## What you have to do
The data below must be repeated exactly. Leave nothing out.

## Dataset records
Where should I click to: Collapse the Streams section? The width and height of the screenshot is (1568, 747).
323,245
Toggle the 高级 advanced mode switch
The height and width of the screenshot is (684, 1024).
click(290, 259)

## Exercise response
Where should I click to: Collapse the Streams section? The width and height of the screenshot is (1568, 747).
323,245
Toggle the 高级 advanced mode switch
The height and width of the screenshot is (684, 1024).
click(290, 259)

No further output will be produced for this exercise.